Не проходило и дня, чтобы кто-нибудь не спросил меня, что я здесь делаю. Иногда какой-нибудь солдат поумнее или коллега-журналист даже спрашивали, что я по правде здесь делаю, будто я мог честно ответить как-нибудь иначе, нежели: «Освещаю военные действия», и наговорить с три короба, или: «Пишу книгу», и наговорить еще с три короба. Пожалуй, мы принимали объяснения друг друга, почему оказались там, за чистую монету: и солдаты, которым «пришлось»; и гражданские чиновники и «спуки» *, которых обязала к тому вера в свое сословие; и журналисты, которых привели туда любопытство и честолюбие. Но в какой-то точке все эти неисповедимые тропы сходились — от эротических сновидений самого низкопробного джонуэйновского типа до самых разнузданных фантазий опоэтизированной солдатчины. И в этой точке, сдается мне, каждый из нас знал все без утайки о любом другом — что все мы здесь на самом деле по своей собственной воле. Но и лапши на уши по этому поводу тоже вешали будь здоров: «Умы и Сердца, Граждане Республики, Рушащееся Домино, Сохранение Равновесия Того-Сего Посредством Сдерживания Извечно Агрессивного Такого-Сякого». Некоторые, конечно, выражались и по-другому. Как в проклятой своей невинности заметил один юнец-солдат: «Да хреновина это все. Мы здесь зачем? Убивать гуков. И точка». Но ко мне это не относилось. Я туда приехал наблюдать.
Вот и говорите об имперсонификации личности, о врастании в выбранную роль, об иронии судьбы: я отправился освещать войну, а война просветила меня. Старая история, кроме как для тех, кто никогда ее раньше не слышал. Я отправился туда, ведомый незрелым, но искренним убеждением, что нужно уметь смотреть на все, что угодно. Искренним — потому что я действительно действовал соответственно убеждению; незрелым — потому что не знал — и лишь война смогла научить,— что человек отвечает за все, им увиденное, так же, как и за все им содеянное. Но беда в том, что разобраться в увиденном чаще всего можно лишь многие годы спустя, что многое из увиденного так и остается в глазах, не сумев проникнуть глубже. Время и информация, рок-н-ролл, жизнь. Не информация замораживается, замораживаешься ты сам.

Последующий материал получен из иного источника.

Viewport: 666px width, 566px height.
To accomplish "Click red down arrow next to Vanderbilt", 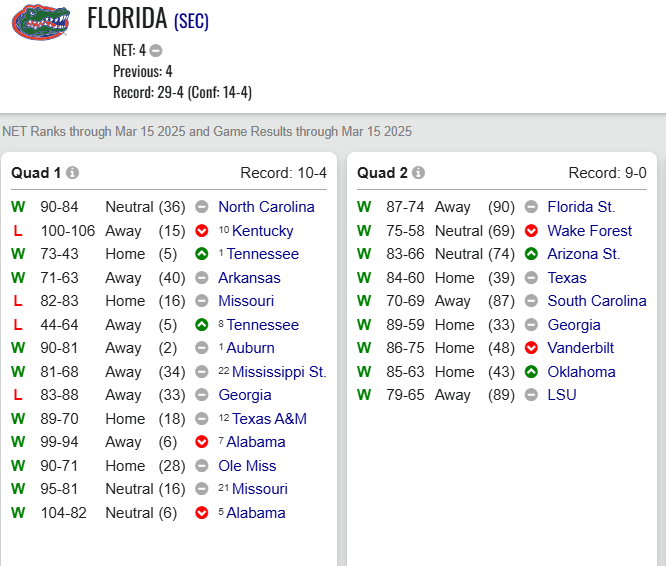I will (x=531, y=348).
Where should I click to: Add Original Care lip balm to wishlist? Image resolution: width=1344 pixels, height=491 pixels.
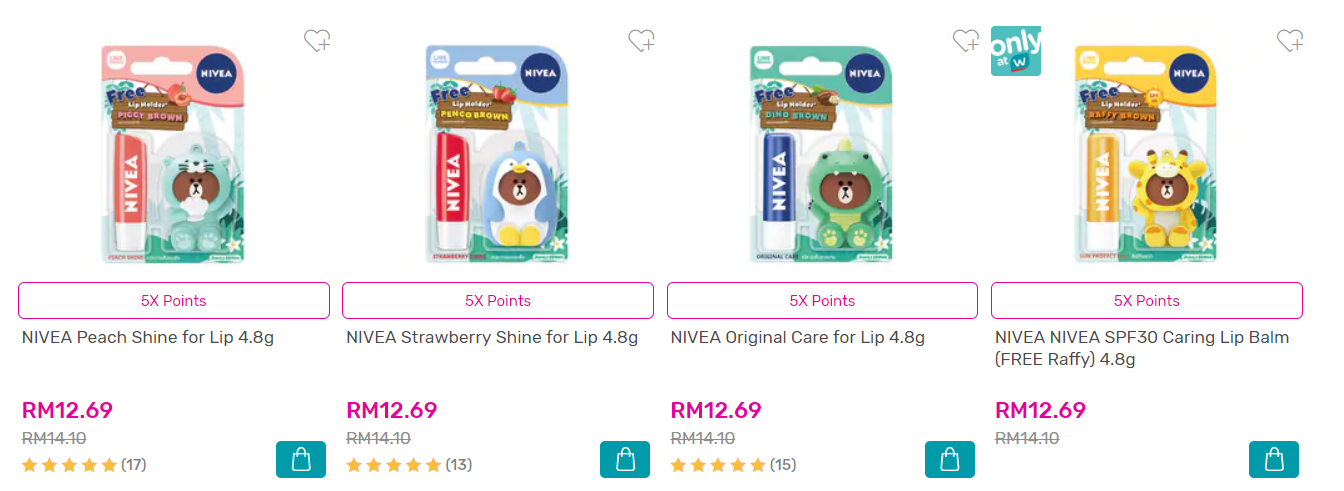tap(965, 40)
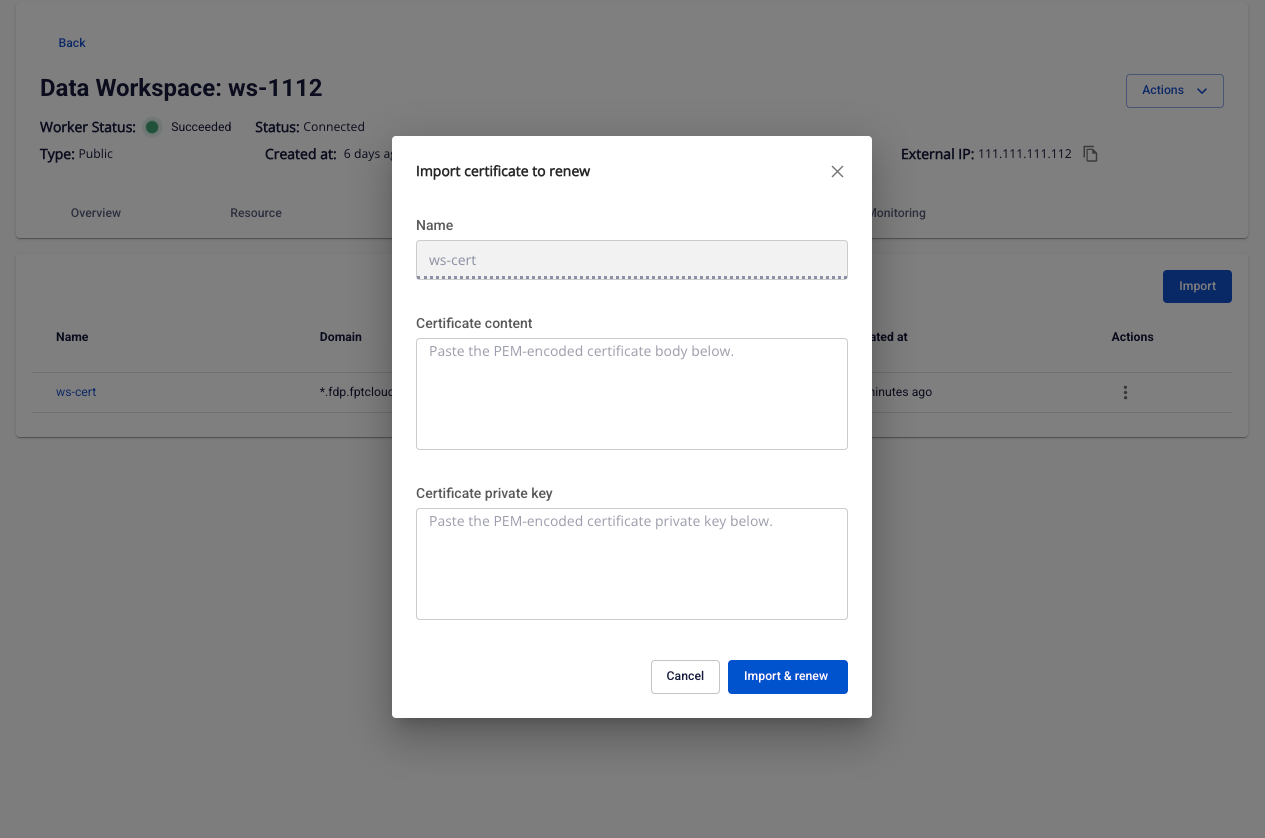This screenshot has width=1265, height=838.
Task: Click the blue Import button
Action: coord(1197,287)
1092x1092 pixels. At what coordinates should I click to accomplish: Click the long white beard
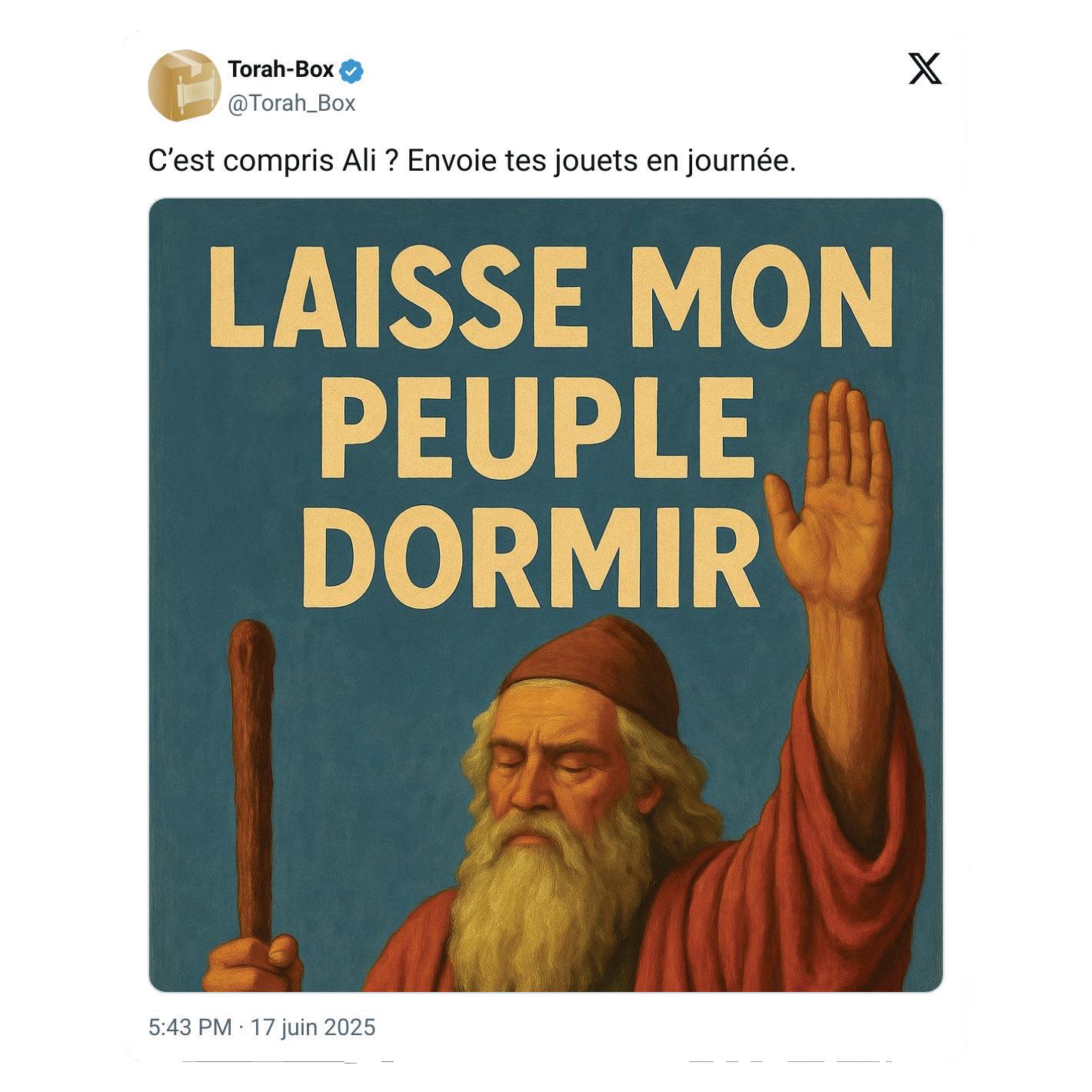point(546,900)
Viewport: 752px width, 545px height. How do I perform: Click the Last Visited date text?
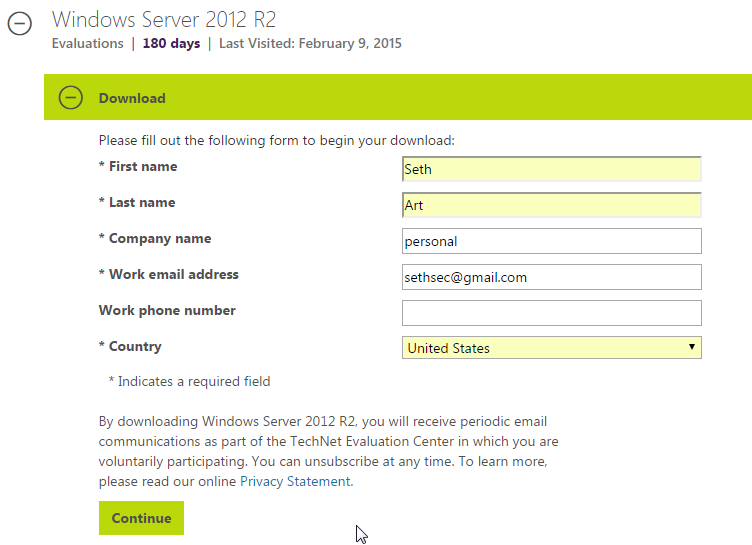click(x=310, y=43)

Иногда я не мог понять — длился бой секунду, или час, или просто мне померещился, или что-то еще. На войне, чаще, чем когда-либо, никак не возьмешь в толк, что ты делаешь и чем занимаешься. Функционируешь просто, и все, а потом насочиняешь об этом черт знает что: хорошо тебе было или плохо, понравилось или не понравилось, так поступил или иначе, ошибся или не ошибся; а ведь что было — то и было.
Потом, вернувшись, рассказывая байки, я говорил: «Ох и страшно же было!» Или: «О господи, я уж думал — конец». И говорил я все это задолго до того, как сумел понять, насколько действительно было страшно, и насколько действительно неотвратимо и близко было наступление конца, и насколько это совсем от меня не зависело. Я, конечно, был совсем не глуп. Просто «не дошел» еще. Некоторые вещи трудно увязать воедино, когда возвращаешься из краев, где у всех на уме лишь одна война.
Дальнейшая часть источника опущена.